=== PROBLEM TO WORK ON ===
Output every line of the records below word for word, leaving out the pictures.

[Word and element location data]

*-*-*

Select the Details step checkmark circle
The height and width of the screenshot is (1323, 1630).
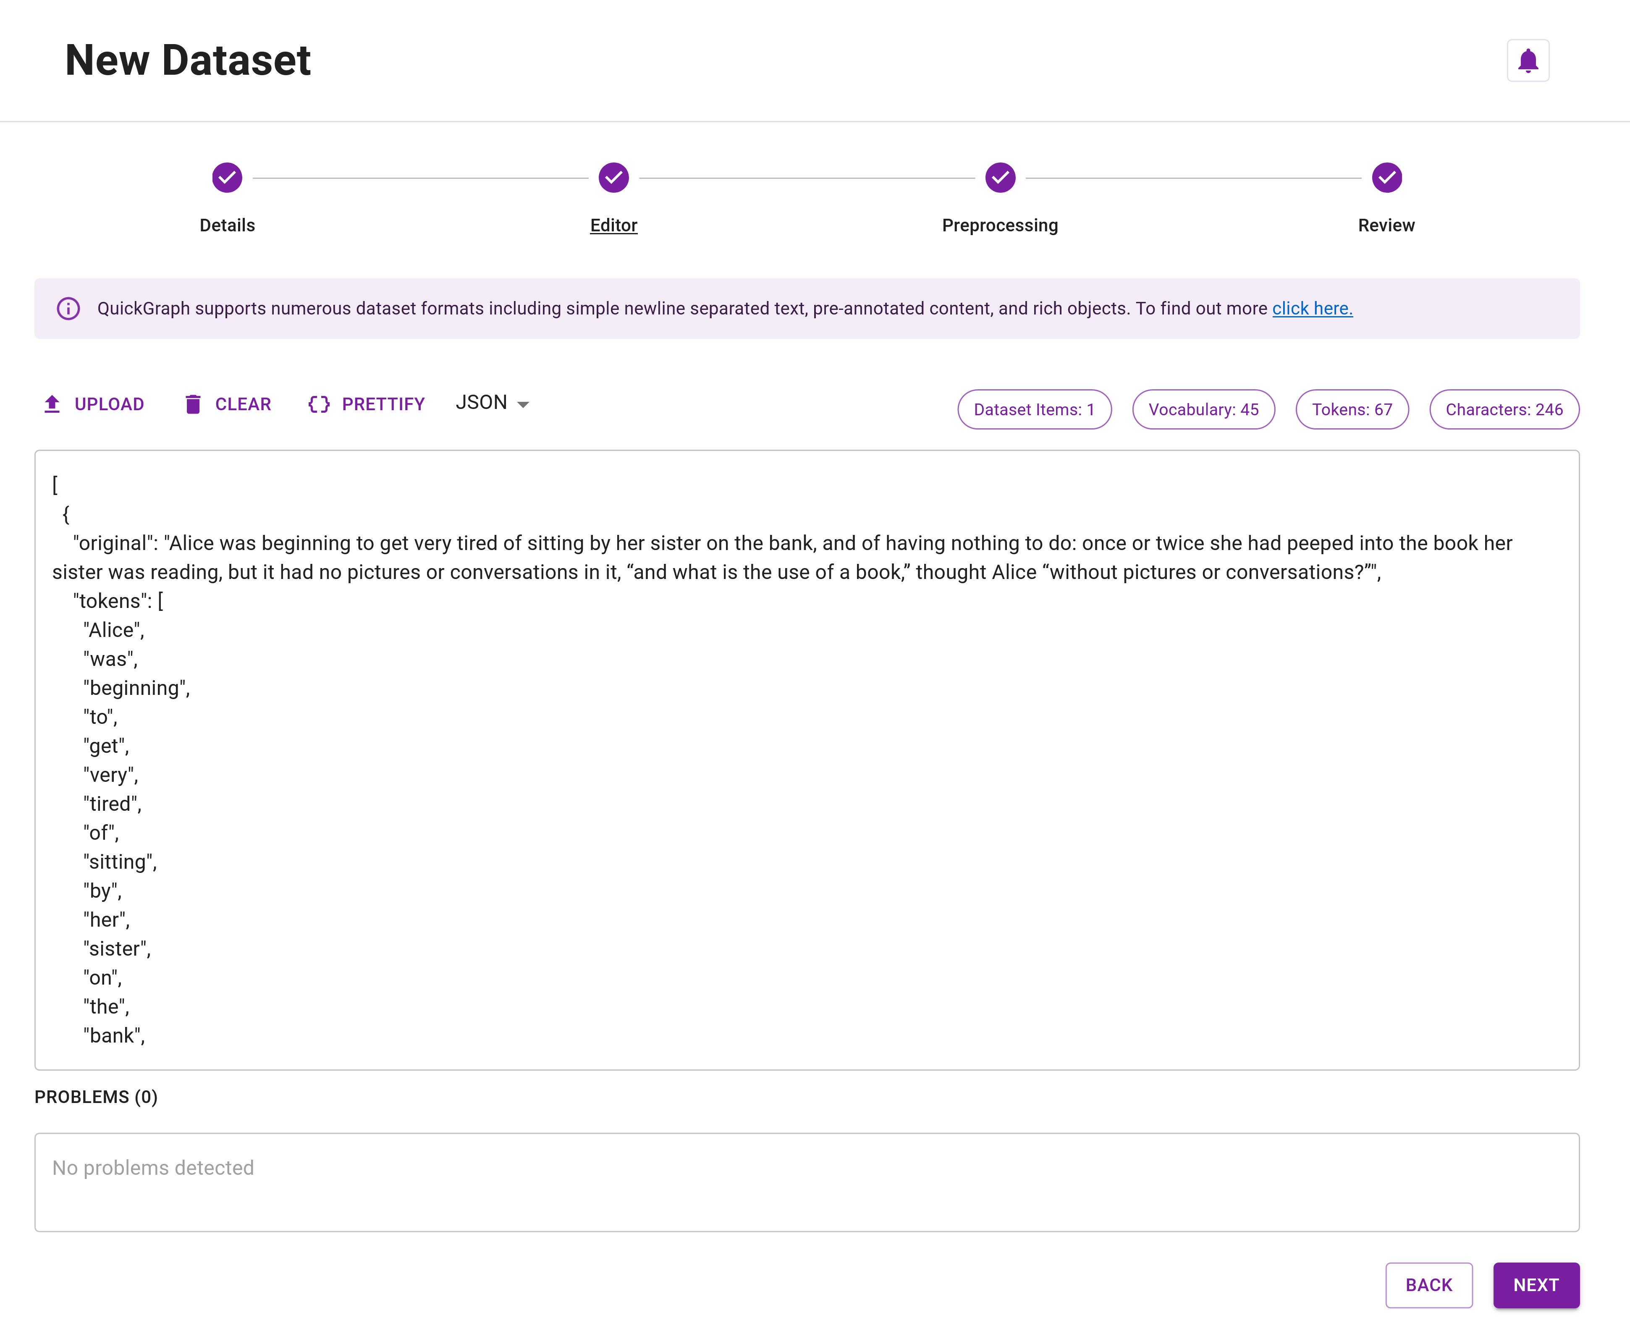(x=226, y=177)
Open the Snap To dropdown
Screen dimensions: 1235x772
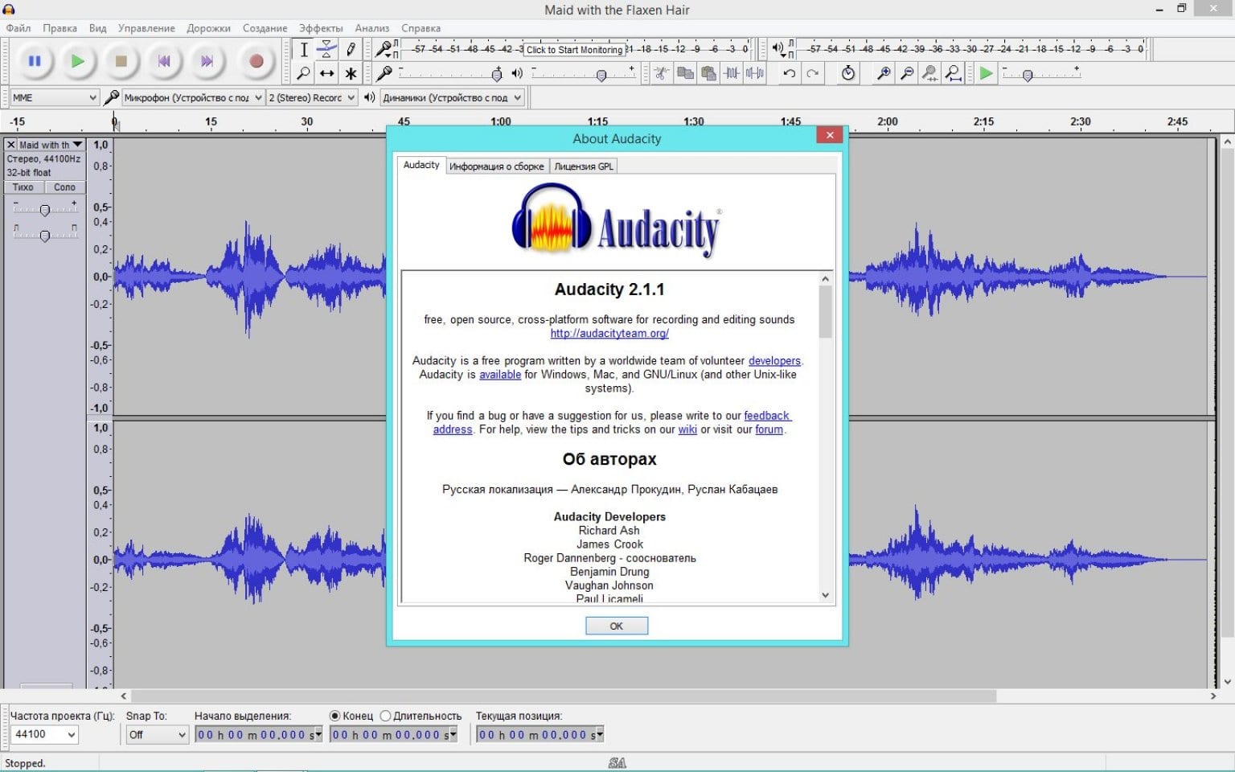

*-*-*

=== EXERCISE OUTPUT ===
Select the Details step checkmark circle
The height and width of the screenshot is (1323, 1630).
(x=226, y=177)
Open the Snap To dropdown
Screen dimensions: 1235x772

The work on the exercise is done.